* TASK STATEMENT
Please quote, word for word, the stretch of the records below from the line containing "Collapse the ctoEP" through the line containing "pyautogui.click(x=1052, y=52)".

* SUPPLIED MATERIAL
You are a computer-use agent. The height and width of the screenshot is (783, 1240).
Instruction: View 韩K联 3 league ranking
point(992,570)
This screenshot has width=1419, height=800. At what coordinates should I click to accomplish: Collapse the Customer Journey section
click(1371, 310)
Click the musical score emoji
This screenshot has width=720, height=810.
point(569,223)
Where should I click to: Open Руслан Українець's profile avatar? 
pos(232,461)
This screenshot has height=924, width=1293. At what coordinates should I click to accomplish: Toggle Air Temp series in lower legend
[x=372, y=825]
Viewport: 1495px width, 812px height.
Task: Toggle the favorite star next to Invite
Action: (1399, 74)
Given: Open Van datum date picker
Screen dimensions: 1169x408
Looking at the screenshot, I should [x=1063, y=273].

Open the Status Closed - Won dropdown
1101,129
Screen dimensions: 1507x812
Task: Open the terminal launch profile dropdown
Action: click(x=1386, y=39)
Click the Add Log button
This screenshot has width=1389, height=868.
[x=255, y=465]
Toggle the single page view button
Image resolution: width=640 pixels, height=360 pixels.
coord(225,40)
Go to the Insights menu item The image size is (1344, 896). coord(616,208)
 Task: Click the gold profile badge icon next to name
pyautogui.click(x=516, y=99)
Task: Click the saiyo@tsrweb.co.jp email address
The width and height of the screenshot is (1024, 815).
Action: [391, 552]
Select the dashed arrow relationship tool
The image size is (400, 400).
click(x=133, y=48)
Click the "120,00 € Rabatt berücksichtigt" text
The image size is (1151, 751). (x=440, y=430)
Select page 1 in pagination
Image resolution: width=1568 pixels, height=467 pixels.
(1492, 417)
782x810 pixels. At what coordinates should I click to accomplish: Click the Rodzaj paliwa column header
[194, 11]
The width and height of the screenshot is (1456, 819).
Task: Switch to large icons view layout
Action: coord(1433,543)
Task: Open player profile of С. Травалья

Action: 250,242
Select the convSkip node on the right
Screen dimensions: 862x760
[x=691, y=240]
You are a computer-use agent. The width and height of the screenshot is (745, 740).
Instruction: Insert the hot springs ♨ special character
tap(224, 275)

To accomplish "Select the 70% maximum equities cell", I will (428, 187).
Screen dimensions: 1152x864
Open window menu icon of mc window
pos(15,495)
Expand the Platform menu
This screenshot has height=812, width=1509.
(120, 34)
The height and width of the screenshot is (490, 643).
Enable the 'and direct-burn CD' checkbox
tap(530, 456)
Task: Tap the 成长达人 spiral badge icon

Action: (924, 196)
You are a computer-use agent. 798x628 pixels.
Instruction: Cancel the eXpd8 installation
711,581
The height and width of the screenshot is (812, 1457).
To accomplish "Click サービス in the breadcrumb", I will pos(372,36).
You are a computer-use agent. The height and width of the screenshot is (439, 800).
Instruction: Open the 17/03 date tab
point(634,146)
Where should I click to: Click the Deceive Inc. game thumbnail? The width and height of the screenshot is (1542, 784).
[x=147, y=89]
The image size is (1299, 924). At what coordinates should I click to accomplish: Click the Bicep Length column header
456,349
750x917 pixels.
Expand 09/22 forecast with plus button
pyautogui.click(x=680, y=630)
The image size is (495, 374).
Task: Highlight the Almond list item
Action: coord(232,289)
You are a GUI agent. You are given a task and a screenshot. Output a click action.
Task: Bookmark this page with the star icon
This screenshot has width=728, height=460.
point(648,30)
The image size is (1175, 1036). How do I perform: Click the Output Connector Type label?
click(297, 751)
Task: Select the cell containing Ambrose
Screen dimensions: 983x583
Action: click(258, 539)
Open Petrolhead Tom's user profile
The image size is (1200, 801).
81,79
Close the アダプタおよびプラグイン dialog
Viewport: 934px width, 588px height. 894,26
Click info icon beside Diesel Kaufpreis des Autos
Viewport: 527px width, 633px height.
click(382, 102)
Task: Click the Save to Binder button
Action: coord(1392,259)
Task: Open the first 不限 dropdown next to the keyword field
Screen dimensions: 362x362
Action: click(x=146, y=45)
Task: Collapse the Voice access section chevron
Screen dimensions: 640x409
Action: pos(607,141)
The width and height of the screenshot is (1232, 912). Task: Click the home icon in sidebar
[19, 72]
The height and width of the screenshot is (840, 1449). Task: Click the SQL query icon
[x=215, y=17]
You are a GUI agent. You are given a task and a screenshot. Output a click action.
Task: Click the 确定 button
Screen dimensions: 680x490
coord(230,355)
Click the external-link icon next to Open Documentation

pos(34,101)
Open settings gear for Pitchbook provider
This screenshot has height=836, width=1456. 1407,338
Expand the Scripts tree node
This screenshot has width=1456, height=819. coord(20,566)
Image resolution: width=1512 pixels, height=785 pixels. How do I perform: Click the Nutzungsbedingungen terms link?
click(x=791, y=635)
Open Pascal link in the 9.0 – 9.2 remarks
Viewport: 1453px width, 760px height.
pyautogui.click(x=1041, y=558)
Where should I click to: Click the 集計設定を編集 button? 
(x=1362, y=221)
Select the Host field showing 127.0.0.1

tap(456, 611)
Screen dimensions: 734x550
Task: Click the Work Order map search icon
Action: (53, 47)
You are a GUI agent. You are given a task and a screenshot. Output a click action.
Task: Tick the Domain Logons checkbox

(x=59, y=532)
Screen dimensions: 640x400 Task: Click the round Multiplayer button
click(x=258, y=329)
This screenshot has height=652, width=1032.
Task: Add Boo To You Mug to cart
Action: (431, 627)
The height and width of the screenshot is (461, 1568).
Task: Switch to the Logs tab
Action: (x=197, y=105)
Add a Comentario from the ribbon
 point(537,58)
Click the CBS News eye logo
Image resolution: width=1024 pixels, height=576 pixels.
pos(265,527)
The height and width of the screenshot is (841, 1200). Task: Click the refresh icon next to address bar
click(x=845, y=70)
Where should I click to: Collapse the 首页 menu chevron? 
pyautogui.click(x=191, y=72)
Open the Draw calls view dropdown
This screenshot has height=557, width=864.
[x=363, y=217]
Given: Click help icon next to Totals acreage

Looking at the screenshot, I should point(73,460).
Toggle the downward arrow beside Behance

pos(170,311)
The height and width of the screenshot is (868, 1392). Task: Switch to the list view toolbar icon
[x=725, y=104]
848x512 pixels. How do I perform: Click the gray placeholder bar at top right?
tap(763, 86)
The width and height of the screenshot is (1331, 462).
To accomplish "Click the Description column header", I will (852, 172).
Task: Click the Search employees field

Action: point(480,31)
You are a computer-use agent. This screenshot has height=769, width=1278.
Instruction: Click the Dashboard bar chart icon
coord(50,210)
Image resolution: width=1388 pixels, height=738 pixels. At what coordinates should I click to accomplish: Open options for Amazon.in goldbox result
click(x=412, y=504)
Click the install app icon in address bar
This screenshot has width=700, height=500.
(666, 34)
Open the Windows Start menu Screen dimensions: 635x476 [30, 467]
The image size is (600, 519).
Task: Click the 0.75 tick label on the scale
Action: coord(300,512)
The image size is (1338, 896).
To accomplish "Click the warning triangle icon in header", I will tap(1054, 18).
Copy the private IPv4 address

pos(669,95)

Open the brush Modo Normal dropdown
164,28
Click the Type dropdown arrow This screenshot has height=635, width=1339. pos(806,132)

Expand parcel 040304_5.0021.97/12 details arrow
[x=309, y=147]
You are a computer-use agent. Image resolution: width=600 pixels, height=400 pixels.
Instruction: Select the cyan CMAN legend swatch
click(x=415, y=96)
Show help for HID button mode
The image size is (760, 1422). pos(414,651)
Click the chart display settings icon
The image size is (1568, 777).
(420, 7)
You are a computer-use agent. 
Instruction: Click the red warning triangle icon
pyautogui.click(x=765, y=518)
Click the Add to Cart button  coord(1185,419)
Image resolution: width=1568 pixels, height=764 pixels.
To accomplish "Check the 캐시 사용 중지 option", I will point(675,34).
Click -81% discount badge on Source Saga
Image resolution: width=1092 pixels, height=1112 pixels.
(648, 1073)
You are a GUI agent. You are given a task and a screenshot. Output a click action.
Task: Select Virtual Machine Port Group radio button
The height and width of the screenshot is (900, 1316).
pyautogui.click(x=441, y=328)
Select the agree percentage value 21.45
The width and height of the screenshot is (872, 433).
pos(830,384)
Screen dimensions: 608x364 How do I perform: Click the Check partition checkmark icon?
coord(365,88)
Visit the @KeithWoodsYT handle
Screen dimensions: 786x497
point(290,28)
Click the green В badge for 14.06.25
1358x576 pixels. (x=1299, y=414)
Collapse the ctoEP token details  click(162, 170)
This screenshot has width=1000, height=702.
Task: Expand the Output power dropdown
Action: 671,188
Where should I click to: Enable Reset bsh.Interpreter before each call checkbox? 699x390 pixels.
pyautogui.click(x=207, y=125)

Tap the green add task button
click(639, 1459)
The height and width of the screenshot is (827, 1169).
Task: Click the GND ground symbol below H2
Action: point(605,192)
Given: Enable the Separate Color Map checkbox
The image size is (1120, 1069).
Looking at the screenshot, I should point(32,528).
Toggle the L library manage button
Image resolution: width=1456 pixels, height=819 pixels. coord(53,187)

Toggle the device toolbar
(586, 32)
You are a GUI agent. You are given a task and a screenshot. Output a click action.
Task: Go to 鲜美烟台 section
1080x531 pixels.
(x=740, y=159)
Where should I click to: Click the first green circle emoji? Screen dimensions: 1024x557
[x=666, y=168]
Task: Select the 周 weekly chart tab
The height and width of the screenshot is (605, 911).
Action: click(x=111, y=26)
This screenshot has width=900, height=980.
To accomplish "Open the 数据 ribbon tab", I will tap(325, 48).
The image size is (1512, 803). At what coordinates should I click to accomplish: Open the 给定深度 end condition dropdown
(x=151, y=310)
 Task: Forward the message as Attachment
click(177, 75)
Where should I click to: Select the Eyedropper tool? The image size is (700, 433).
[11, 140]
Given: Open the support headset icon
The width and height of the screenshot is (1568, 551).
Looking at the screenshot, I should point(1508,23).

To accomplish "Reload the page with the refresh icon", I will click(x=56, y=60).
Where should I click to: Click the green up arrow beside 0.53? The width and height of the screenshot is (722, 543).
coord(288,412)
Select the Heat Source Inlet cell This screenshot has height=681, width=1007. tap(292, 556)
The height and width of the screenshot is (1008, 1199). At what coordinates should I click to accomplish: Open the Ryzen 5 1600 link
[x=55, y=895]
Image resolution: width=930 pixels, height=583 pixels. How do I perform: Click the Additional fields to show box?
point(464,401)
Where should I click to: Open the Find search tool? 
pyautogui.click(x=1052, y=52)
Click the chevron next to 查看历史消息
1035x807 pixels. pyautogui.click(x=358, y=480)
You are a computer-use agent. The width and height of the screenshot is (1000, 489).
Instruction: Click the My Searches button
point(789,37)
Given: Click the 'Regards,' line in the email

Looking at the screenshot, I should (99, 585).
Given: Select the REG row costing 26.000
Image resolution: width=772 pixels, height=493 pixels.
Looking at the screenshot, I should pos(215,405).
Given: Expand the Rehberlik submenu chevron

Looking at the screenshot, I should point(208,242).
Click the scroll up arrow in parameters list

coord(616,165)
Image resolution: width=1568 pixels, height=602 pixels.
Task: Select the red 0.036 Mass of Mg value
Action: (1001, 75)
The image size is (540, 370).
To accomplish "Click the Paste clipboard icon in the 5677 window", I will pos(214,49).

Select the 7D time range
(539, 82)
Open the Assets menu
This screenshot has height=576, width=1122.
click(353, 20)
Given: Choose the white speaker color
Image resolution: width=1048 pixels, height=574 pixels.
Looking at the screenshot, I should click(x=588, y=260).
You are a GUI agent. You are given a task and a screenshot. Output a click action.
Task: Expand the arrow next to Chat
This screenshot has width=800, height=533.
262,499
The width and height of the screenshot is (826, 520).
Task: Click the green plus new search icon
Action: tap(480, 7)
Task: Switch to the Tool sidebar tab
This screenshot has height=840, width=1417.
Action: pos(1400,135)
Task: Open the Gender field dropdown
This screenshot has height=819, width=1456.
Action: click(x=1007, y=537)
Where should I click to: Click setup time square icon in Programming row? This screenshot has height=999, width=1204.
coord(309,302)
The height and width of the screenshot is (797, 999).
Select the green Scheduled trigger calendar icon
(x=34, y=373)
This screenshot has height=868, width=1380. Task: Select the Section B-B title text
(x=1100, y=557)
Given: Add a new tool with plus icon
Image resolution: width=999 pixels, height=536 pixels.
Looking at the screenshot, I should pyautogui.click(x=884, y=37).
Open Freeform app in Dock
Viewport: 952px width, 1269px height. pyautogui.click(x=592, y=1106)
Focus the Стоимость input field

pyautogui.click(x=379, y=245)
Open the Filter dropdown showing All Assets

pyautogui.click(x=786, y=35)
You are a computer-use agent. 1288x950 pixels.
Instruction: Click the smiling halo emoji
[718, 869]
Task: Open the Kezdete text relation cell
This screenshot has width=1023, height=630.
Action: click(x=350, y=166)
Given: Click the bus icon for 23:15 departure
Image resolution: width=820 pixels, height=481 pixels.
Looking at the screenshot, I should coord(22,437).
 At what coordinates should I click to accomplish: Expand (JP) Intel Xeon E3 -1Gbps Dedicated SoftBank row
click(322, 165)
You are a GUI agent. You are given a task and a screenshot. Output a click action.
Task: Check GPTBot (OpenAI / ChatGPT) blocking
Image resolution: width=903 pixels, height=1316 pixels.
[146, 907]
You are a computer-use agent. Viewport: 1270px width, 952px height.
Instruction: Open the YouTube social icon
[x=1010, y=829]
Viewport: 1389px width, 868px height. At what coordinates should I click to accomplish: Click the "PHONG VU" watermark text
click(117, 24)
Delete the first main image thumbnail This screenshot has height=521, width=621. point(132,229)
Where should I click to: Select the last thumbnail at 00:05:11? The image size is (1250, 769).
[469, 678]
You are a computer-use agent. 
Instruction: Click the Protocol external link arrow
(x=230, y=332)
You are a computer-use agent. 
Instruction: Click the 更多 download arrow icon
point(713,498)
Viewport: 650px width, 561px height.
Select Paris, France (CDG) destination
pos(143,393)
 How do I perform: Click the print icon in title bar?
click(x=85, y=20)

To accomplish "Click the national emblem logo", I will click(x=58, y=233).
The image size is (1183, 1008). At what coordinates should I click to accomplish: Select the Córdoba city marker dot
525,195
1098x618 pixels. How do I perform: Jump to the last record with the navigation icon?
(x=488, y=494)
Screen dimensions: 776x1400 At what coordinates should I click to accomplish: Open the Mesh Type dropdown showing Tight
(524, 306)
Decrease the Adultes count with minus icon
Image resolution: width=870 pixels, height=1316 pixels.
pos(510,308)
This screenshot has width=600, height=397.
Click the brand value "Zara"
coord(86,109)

* PROBLEM SOLUTION
Collapse the ctoEP token details  click(162, 170)
This screenshot has width=1000, height=702.
Task: Expand the Output power dropdown
Action: 671,188
Where should I click to: Enable Reset bsh.Interpreter before each call checkbox? 699x390 pixels.
pyautogui.click(x=207, y=125)

Tap the green add task button
click(639, 1459)
The height and width of the screenshot is (827, 1169).
Task: Click the GND ground symbol below H2
Action: point(605,192)
Given: Enable the Separate Color Map checkbox
The image size is (1120, 1069).
Looking at the screenshot, I should point(32,528).
Toggle the L library manage button
Image resolution: width=1456 pixels, height=819 pixels. coord(53,187)

Toggle the device toolbar
(586, 32)
You are a GUI agent. You are given a task and a screenshot. Output a click action.
Task: Go to 鲜美烟台 section
1080x531 pixels.
(x=740, y=159)
Where should I click to: Click the first green circle emoji? Screen dimensions: 1024x557
[x=666, y=168]
Task: Select the 周 weekly chart tab
The height and width of the screenshot is (605, 911).
Action: click(x=111, y=26)
This screenshot has width=900, height=980.
To accomplish "Open the 数据 ribbon tab", I will tap(325, 48).
The image size is (1512, 803). At what coordinates should I click to accomplish: Open the 给定深度 end condition dropdown
(x=151, y=310)
 Task: Forward the message as Attachment
click(177, 75)
Where should I click to: Select the Eyedropper tool? The image size is (700, 433).
[11, 140]
Given: Open the support headset icon
The width and height of the screenshot is (1568, 551).
Looking at the screenshot, I should point(1508,23).

To accomplish "Reload the page with the refresh icon", I will click(x=56, y=60).
Where should I click to: Click the green up arrow beside 0.53? The width and height of the screenshot is (722, 543).
coord(288,412)
Select the Heat Source Inlet cell This screenshot has height=681, width=1007. tap(292, 556)
The height and width of the screenshot is (1008, 1199). At what coordinates should I click to accomplish: Open the Ryzen 5 1600 link
[x=55, y=895]
Image resolution: width=930 pixels, height=583 pixels. How do I perform: Click the Additional fields to show box?
point(464,401)
Where should I click to: Open the Find search tool? 
pyautogui.click(x=1052, y=52)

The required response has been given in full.